[START OF Material provided]
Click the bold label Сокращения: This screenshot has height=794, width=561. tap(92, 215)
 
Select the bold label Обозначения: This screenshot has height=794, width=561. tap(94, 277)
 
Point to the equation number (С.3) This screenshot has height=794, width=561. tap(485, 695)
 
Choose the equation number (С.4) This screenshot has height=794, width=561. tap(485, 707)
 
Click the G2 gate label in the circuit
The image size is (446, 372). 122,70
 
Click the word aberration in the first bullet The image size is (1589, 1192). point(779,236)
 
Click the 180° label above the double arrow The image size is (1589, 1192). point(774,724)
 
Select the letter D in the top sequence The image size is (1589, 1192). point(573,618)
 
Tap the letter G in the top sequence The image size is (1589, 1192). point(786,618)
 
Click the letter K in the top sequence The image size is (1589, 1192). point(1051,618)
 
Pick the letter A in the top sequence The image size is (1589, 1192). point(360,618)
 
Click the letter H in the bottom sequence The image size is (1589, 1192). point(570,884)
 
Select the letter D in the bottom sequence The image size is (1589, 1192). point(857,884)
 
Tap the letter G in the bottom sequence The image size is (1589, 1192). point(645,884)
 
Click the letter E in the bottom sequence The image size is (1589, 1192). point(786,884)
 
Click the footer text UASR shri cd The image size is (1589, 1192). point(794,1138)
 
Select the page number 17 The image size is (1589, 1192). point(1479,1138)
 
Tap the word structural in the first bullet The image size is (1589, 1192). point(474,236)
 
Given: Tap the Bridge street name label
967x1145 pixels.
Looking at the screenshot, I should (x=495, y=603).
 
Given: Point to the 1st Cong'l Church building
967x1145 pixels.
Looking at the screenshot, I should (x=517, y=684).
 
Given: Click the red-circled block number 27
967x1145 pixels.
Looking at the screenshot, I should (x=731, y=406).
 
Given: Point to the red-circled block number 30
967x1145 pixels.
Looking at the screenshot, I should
[END OF Material provided]
→ Short task:
Reproduce all of the items above without changing a single character.

→ Final answer:
Click the bold label Сокращения: This screenshot has height=794, width=561. tap(92, 215)
 
Select the bold label Обозначения: This screenshot has height=794, width=561. tap(94, 277)
 
Point to the equation number (С.3) This screenshot has height=794, width=561. tap(485, 695)
 
Choose the equation number (С.4) This screenshot has height=794, width=561. tap(485, 707)
 
Click the G2 gate label in the circuit
The image size is (446, 372). 122,70
 
Click the word aberration in the first bullet The image size is (1589, 1192). point(779,236)
 
Click the 180° label above the double arrow The image size is (1589, 1192). point(774,724)
 
Select the letter D in the top sequence The image size is (1589, 1192). point(573,618)
 
Tap the letter G in the top sequence The image size is (1589, 1192). point(786,618)
 
Click the letter K in the top sequence The image size is (1589, 1192). point(1051,618)
 
Pick the letter A in the top sequence The image size is (1589, 1192). point(360,618)
 
Click the letter H in the bottom sequence The image size is (1589, 1192). point(570,884)
 
Select the letter D in the bottom sequence The image size is (1589, 1192). point(857,884)
 
Tap the letter G in the bottom sequence The image size is (1589, 1192). point(645,884)
 
Click the letter E in the bottom sequence The image size is (1589, 1192). point(786,884)
 
Click the footer text UASR shri cd The image size is (1589, 1192). point(794,1138)
 
Select the page number 17 The image size is (1589, 1192). point(1479,1138)
 
Tap the word structural in the first bullet The image size is (1589, 1192). point(474,236)
 
Given: Tap the Bridge street name label
967x1145 pixels.
Looking at the screenshot, I should (x=495, y=603).
 
Given: Point to the 1st Cong'l Church building
967x1145 pixels.
Looking at the screenshot, I should (x=517, y=684).
 
Given: Click the red-circled block number 27
967x1145 pixels.
Looking at the screenshot, I should (x=731, y=406).
 
Given: Point to the red-circled block number 30
967x1145 pixels.
Looking at the screenshot, I should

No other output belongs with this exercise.